Well, in our area there are guest speakers and club members who say don't treat, go natural, survivor stock, etc. Others do treat, of course. I am not of any decided method yet and as this was my first package, on brand new equipment, I had thought there might be a lessor chance of a heavy mite load my first year. So, my plan, or lack of one, was to see how things went and treat if necessary. Then I thought it was too cool, especially evenings in the high 40's, for the treatments to work. I am trying to avoid harsh treatments that would leave residues in the wax, and in the remaining honey (the brood honey and they are still bringing honey in a super I put back on. I mentioned it was a busy hive and "winters" here are mild. They are still gathering.) Now I don't know what best to treat with, or if treating will work in cool weather, or is it too late to treat. Gotta love a novice!
Thanks


----------



## Lburou (May 13, 2012)

I would surmise that mites have weakened the immune system(s) in your hive and (I) would treat for mites, probably one of the soft treatments. I recommend some reading here and here.

Start with an ether or sugar roll to get a handle on the severity of your mite infestation.


----------



## JD's Bees (Nov 25, 2011)

I think the temperatures are good for MAQS, not too hot which is where most problems occur. Formic acid does not leave residues in wax. 
If your colonie can get a few rounds of healthy brood after treatment then that may be enough to save them. The virus issue could still derail any help you give them but it is worth a shot if you want to try.


----------



## d-amick (Oct 27, 2012)

Thank you all for the suggestions, and links. And, please feel free to add more. I'm getting familiar with Randy's info, but again thought it was too late in the year to treat. MAQS give a temp that says something like "best if above xx degrees" and I thought that was for day and night temps.
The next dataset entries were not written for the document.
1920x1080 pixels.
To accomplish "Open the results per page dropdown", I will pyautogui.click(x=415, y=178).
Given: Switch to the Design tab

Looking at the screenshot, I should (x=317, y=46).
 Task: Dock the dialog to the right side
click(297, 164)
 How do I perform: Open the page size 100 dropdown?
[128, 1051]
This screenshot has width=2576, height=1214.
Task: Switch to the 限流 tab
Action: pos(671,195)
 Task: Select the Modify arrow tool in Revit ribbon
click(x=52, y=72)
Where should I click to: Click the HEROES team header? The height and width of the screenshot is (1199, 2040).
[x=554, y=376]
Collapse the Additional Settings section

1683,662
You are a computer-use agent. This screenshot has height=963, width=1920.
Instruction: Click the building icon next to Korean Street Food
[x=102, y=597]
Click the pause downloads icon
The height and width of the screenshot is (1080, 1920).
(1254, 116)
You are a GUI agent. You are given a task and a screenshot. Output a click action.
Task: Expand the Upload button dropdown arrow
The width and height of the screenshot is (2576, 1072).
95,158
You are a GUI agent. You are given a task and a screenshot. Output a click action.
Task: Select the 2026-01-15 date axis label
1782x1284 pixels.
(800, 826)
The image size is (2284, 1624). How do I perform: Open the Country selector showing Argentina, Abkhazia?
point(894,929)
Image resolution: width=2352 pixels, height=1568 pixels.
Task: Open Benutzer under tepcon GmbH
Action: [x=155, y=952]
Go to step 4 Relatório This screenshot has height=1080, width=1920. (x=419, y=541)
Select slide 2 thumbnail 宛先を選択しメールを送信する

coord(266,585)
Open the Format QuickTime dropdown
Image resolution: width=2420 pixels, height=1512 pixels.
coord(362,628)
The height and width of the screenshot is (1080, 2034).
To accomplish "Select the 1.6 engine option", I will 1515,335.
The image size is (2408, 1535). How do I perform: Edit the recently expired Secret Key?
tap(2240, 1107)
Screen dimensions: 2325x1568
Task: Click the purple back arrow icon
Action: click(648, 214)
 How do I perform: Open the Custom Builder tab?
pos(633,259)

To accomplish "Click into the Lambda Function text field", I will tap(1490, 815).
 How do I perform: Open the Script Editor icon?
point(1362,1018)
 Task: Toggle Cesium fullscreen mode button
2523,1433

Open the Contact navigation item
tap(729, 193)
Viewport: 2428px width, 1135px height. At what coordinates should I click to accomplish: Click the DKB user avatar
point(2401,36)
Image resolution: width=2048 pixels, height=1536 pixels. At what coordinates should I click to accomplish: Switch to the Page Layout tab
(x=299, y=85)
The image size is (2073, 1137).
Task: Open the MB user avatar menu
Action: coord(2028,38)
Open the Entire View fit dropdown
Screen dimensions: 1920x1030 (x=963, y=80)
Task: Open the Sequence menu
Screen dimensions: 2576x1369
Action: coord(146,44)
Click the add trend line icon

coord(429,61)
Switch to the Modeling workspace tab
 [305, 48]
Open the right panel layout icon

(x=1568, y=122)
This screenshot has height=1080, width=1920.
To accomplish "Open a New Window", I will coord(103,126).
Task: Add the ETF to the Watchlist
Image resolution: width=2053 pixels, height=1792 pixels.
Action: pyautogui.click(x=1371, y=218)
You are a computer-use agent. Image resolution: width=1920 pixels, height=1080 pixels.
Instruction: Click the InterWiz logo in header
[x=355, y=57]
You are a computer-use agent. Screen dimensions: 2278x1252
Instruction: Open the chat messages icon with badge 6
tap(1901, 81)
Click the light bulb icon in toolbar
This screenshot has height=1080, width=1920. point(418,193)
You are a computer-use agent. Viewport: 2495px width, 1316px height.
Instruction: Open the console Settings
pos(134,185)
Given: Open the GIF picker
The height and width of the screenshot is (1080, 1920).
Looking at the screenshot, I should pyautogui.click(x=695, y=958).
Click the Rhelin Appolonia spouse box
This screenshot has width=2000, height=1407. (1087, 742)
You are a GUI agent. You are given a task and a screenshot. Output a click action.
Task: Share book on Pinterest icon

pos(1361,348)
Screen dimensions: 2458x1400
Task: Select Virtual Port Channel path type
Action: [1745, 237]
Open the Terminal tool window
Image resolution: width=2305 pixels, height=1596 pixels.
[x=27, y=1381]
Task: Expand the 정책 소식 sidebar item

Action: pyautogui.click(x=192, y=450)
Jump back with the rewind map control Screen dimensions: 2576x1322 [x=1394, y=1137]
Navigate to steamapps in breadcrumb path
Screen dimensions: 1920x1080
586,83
All constructive recommendations always appreciated!


----------



## odfrank (May 13, 2002)

To ease Scut's (D-Amick) depression about his DWV hive, I kept him busy cleaning up dead outs at my yard today. He learned what five gallons of soggy dead bees smell like, that sweeping infuriates bees (only three stings), how to clean up combs ruined by both moth larvae and SHB, and other valuable lessons. He can rally wield a broom while under attack.


----------



## Charlie B (May 20, 2011)

Scut,

I've seen with my own bees that the first year hives seem to do well but the second year is when the mites catch up. I have 20 second year hives in which half started to have significant mite loads. I just used MAQS several weeks ago on those 10 and plan to use more depending on the status of my other hives. They're easy to use and seem to be doing the job.


----------



## Lburou (May 13, 2012)

Here, close to DFW, my queens shut down their laying for a week or two during temperatures over 100-110F this summer. A downer then, but I'm hoping it threw the mite's breeding cycles for a loop.


----------



## Belewsboy (Jun 6, 2012)

First year Beek here. Two of my Four hives had heavy mite counts...really heavy. Never treated before. Used formic acid and fume board (Not MAQs). Added HBH to spare the queen. Acid disapates in 2 hours. Very quick...very easy. Performed second treatment the next week. Really knocked them back. Drop counts were practically none.


----------



## minz (Jan 15, 2011)

My 24 hour drop counts were great and I was bragging at the bee meeting. An oldtimer suggested that I check them one last time before going into winter using a sugar roll. Sure as rain in Western Oregon two of the 5 had powder sugar that moved off the white paper on its own. I hit them with some formic and am now waiting to see if I will be down two strong hives come spring. I wish I had results for you but only your exact story about a month ahead of you (but with your weather the same place in the cycle).


----------



## Maryland Beekeeper (Nov 1, 2012)

You could try fogging with mineral oil.
Cheers,
Drew


----------